● **TASK DETAILS**: Could you write each line of the items below as one string in a JSON list, leaving out blank lines?

..............................

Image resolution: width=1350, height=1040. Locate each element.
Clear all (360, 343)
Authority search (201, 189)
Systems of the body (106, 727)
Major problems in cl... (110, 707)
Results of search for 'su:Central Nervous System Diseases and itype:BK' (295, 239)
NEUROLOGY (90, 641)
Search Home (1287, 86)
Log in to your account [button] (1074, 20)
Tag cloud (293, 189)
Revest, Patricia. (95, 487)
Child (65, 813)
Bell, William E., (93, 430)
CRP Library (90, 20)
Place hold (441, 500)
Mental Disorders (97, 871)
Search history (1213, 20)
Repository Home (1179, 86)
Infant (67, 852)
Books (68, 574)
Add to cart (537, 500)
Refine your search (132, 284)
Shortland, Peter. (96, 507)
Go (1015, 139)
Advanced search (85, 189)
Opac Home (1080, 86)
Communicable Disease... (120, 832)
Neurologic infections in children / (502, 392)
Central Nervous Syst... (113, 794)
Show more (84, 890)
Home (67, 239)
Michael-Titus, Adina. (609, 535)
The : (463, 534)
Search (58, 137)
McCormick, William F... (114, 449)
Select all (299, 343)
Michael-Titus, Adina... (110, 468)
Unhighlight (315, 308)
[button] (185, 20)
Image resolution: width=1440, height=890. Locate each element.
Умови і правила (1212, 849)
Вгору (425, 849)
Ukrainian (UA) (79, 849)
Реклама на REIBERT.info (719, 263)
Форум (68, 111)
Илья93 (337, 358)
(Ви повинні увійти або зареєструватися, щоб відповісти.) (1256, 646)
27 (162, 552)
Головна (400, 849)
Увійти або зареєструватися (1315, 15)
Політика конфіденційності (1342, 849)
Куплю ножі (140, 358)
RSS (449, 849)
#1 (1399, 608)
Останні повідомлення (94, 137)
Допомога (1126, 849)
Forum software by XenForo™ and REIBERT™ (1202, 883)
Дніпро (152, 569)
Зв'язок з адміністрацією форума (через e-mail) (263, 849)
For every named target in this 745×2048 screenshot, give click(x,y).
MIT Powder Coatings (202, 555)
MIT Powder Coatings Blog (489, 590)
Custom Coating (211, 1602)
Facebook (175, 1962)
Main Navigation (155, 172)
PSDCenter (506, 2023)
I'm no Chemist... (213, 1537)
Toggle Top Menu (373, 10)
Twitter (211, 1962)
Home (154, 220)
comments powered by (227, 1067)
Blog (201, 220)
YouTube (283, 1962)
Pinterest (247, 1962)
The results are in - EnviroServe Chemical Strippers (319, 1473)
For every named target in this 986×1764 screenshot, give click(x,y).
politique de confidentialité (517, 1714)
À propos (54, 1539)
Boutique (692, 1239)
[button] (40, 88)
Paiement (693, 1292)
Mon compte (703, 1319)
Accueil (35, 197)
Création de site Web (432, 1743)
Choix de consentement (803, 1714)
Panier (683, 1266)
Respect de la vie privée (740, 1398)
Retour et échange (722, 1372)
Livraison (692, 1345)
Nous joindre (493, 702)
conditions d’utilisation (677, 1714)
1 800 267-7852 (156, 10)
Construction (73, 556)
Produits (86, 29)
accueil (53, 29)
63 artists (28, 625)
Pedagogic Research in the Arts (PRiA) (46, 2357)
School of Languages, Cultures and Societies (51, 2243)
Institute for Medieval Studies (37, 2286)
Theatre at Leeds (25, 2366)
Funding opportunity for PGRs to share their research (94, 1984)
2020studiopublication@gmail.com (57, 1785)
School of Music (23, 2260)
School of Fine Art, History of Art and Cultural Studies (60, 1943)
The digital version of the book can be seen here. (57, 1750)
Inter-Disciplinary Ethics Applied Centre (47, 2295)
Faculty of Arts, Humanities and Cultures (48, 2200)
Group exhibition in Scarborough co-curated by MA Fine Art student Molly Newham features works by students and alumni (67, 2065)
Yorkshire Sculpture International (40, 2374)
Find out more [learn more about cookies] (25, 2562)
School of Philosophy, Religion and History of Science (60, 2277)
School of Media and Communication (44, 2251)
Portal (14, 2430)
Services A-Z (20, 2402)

..............................

● **EXPECTED ANSWER**:
[
  "Image resolution: width=1350, height=1040. Locate each element.",
  "Clear all (360, 343)",
  "Authority search (201, 189)",
  "Systems of the body (106, 727)",
  "Major problems in cl... (110, 707)",
  "Results of search for 'su:Central Nervous System Diseases and itype:BK' (295, 239)",
  "NEUROLOGY (90, 641)",
  "Search Home (1287, 86)",
  "Log in to your account [button] (1074, 20)",
  "Tag cloud (293, 189)",
  "Revest, Patricia. (95, 487)",
  "Child (65, 813)",
  "Bell, William E., (93, 430)",
  "CRP Library (90, 20)",
  "Place hold (441, 500)",
  "Mental Disorders (97, 871)",
  "Search history (1213, 20)",
  "Repository Home (1179, 86)",
  "Infant (67, 852)",
  "Books (68, 574)",
  "Add to cart (537, 500)",
  "Refine your search (132, 284)",
  "Shortland, Peter. (96, 507)",
  "Go (1015, 139)",
  "Advanced search (85, 189)",
  "Opac Home (1080, 86)",
  "Communicable Disease... (120, 832)",
  "Neurologic infections in children / (502, 392)",
  "Central Nervous Syst... (113, 794)",
  "Show more (84, 890)",
  "Home (67, 239)",
  "Michael-Titus, Adina. (609, 535)",
  "The : (463, 534)",
  "Search (58, 137)",
  "McCormick, William F... (114, 449)",
  "Select all (299, 343)",
  "Michael-Titus, Adina... (110, 468)",
  "Unhighlight (315, 308)",
  "[button] (185, 20)",
  "Image resolution: width=1440, height=890. Locate each element.",
  "Умови і правила (1212, 849)",
  "Вгору (425, 849)",
  "Ukrainian (UA) (79, 849)",
  "Реклама на REIBERT.info (719, 263)",
  "Форум (68, 111)",
  "Илья93 (337, 358)",
  "(Ви повинні увійти або зареєструватися, щоб відповісти.) (1256, 646)",
  "27 (162, 552)",
  "Головна (400, 849)",
  "Увійти або зареєструватися (1315, 15)",
  "Політика конфіденційності (1342, 849)",
  "Куплю ножі (140, 358)",
  "RSS (449, 849)",
  "#1 (1399, 608)",
  "Останні повідомлення (94, 137)",
  "Допомога (1126, 849)",
  "Forum software by XenForo™ and REIBERT™ (1202, 883)",
  "Дніпро (152, 569)",
  "Зв'язок з адміністрацією форума (через e-mail) (263, 849)",
  "For every named target in this 745×2048 screenshot, give click(x,y).",
  "MIT Powder Coatings (202, 555)",
  "MIT Powder Coatings Blog (489, 590)",
  "Custom Coating (211, 1602)",
  "Facebook (175, 1962)",
  "Main Navigation (155, 172)",
  "PSDCenter (506, 2023)",
  "I'm no Chemist... (213, 1537)",
  "Toggle Top Menu (373, 10)",
  "Twitter (211, 1962)",
  "Home (154, 220)",
  "comments powered by (227, 1067)",
  "Blog (201, 220)",
  "YouTube (283, 1962)",
  "Pinterest (247, 1962)",
  "The results are in - EnviroServe Chemical Strippers (319, 1473)",
  "For every named target in this 986×1764 screenshot, give click(x,y).",
  "politique de confidentialité (517, 1714)",
  "À propos (54, 1539)",
  "Boutique (692, 1239)",
  "[button] (40, 88)",
  "Paiement (693, 1292)",
  "Mon compte (703, 1319)",
  "Accueil (35, 197)",
  "Création de site Web (432, 1743)",
  "Choix de consentement (803, 1714)",
  "Panier (683, 1266)",
  "Respect de la vie privée (740, 1398)",
  "Retour et échange (722, 1372)",
  "Livraison (692, 1345)",
  "Nous joindre (493, 702)",
  "conditions d’utilisation (677, 1714)",
  "1 800 267-7852 (156, 10)",
  "Construction (73, 556)",
  "Produits (86, 29)",
  "accueil (53, 29)",
  "63 artists (28, 625)",
  "Pedagogic Research in the Arts (PRiA) (46, 2357)",
  "School of Languages, Cultures and Societies (51, 2243)",
  "Institute for Medieval Studies (37, 2286)",
  "Theatre at Leeds (25, 2366)",
  "Funding opportunity for PGRs to share their research (94, 1984)",
  "2020studiopublication@gmail.com (57, 1785)",
  "School of Music (23, 2260)",
  "School of Fine Art, History of Art and Cultural Studies (60, 1943)",
  "The digital version of the book can be seen here. (57, 1750)",
  "Inter-Disciplinary Ethics Applied Centre (47, 2295)",
  "Faculty of Arts, Humanities and Cultures (48, 2200)",
  "Group exhibition in Scarborough co-curated by MA Fine Art student Molly Newham features works by students and alumni (67, 2065)",
  "Yorkshire Sculpture International (40, 2374)",
  "Find out more [learn more about cookies] (25, 2562)",
  "School of Philosophy, Religion and History of Science (60, 2277)",
  "School of Media and Communication (44, 2251)",
  "Portal (14, 2430)",
  "Services A-Z (20, 2402)"
]